Page:Revue des Deux Mondes - 1900 - tome 158.djvu/53

Le texte de cette page a été corrigé et est conforme au fac-similé.


III. — ABUS DU PAVILLON PARLEMENTAIRE. — BLESSÉS ; VIOLATIONS DE LA CONVENTION DE GENÈVE. — PRISONNIERS

Au contraire, le gouvernement de Sa Majesté britannique a signé sans réserve la deuxième convention de la Haye (concernant les lois et coutumes de la guerre sur terre), et par suite adhéré pleinement au règlement en soixante articles, annexe de cette convention.

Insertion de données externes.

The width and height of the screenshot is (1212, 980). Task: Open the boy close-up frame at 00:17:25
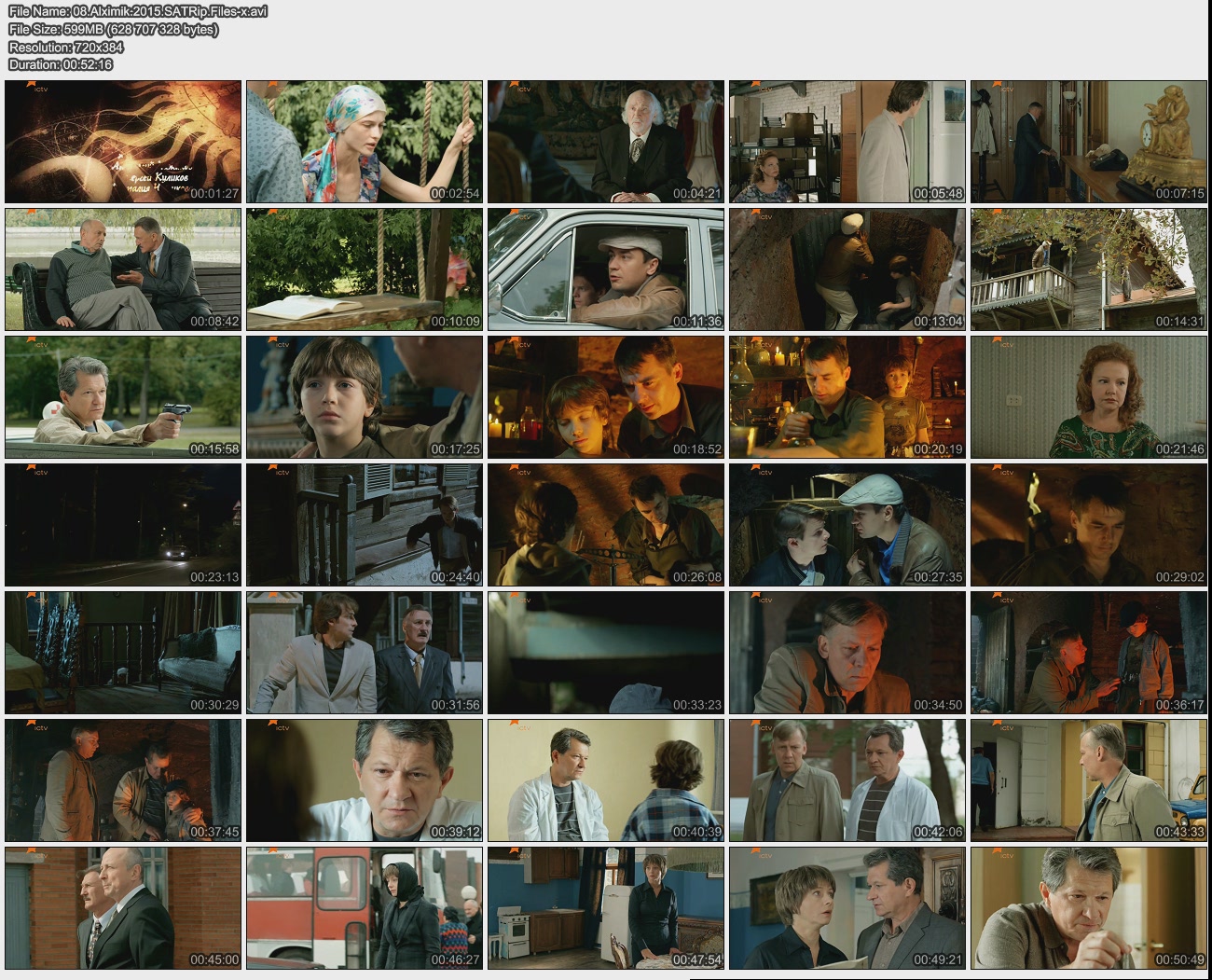365,397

Or ce règlement contient un chapitre intitulé : « Des parlementaires. » S’il proclame, en thèse, l’inviolabilité de l’individu qui se présente, autorisé par un des belligérans, avec le drapeau blanc, il ajoute : « Le chef auquel un parlementaire est expédié n’est pas obligé de le recevoir en toutes circonstances. Il peut prendre toutes les mesures nécessaires afin d’empêcher le parlementaire de profiter de sa mission pour se renseigner. Il a le droit, en cas d’abus, de retenir temporairement le parlementaire (art. 33). » « Le parlementaire perd ses droits d’inviolabilité, s’il est prouvé d’une manière positive et irrécusable qu’il a profité de sa position privilégiée pour provoquer ou commettre un acte de trahison. » Les instructions américaines de 1863 allaient encore plus loin, puisqu’elles assimilaient dans ce cas à l’espion[1] le porteur du drapeau parlementaire. Ces maximes sont d’ailleurs fort anciennes : les puissances représentées à la Haye ont voulu les constater et les codifier, mais n’ont pas prétendu les introduire dans le droit des gens.

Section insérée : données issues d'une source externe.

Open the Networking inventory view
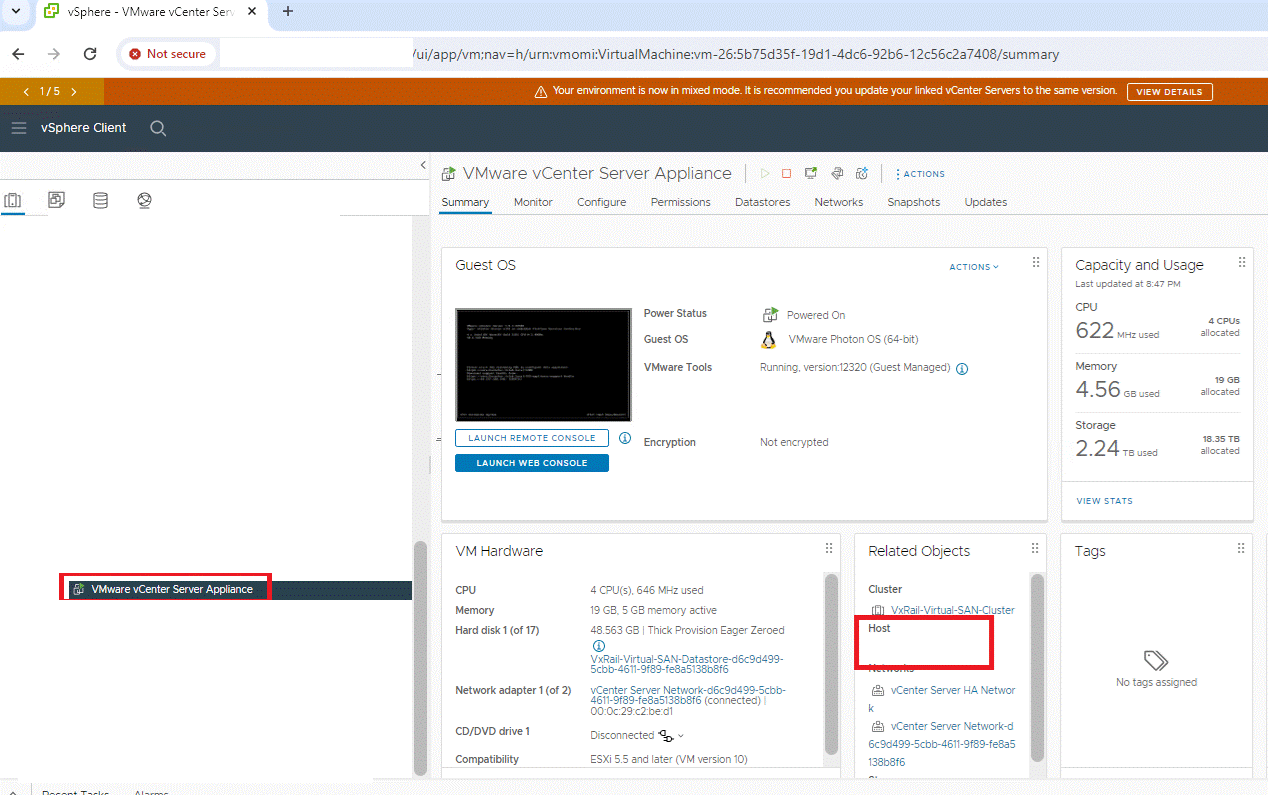Screen dimensions: 1268x795 [x=144, y=200]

Les Anglais ont reproché six fois aux Boers soit d’avoir méconnu les immunités du pavillon parlementaire, soit d’en avoir abusé[2]. Si nous ne nous trompons, il n’est point démontré que

  1. Art. 114. Or, aux termes des mêmes instructions, l’espion pouvait être pendu (art. 8).
  2. D’après une dépêche publiée le 10 novembre 1899 par le War Office, les Boers auraient envoyé, le 9 novembre, au général White, sous la protection d’un parlementaire, quelques réfugiés venant du Transvaal. Un parlementaire anglais serait allé les recevoir au-delà des piquets plantés par les assiégés de Ladysmith ; lorsque les deux parlementaires se sont séparés, les canons boers auraient « ouvert le feu sur l’envoyé anglais avant qu’il eût atteint les piquets. » Pour la quatrième fois, lit-on dans le Journal des Débats du 20 novembre, « les troupes britanniques dénoncent une pratique de leurs adversaires contraire aux lois de la guerre. Les Boers montrent le drapeau blanc et les officiers anglais font cesser le feu : les Boers en profitent alors pour tirer de nouveau. » Enfin les Boers auraient encore tiré, dans la dernière semaine de janvier, sur le colonel Thorney Croft, qui avait quitté les lignes anglaises pour conférer à l’abri du drapeau parlementaire avec le commandant d’une de leurs patrouilles.